Directions for this task:
Copy out every one of the following rows word for word.

-*-

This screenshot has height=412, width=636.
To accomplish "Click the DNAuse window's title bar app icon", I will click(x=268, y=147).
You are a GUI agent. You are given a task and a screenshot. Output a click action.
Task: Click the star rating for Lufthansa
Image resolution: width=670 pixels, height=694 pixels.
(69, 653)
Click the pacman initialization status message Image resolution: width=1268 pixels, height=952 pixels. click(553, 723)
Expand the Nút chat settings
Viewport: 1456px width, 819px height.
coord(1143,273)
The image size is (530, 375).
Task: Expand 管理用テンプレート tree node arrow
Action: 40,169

-*-

Result:
This screenshot has height=412, width=636.
To accomplish "Click the DNAuse window's title bar app icon", I will click(x=268, y=147).
You are a GUI agent. You are given a task and a screenshot. Output a click action.
Task: Click the star rating for Lufthansa
Image resolution: width=670 pixels, height=694 pixels.
(69, 653)
Click the pacman initialization status message Image resolution: width=1268 pixels, height=952 pixels. click(553, 723)
Expand the Nút chat settings
Viewport: 1456px width, 819px height.
coord(1143,273)
The image size is (530, 375).
Task: Expand 管理用テンプレート tree node arrow
Action: 40,169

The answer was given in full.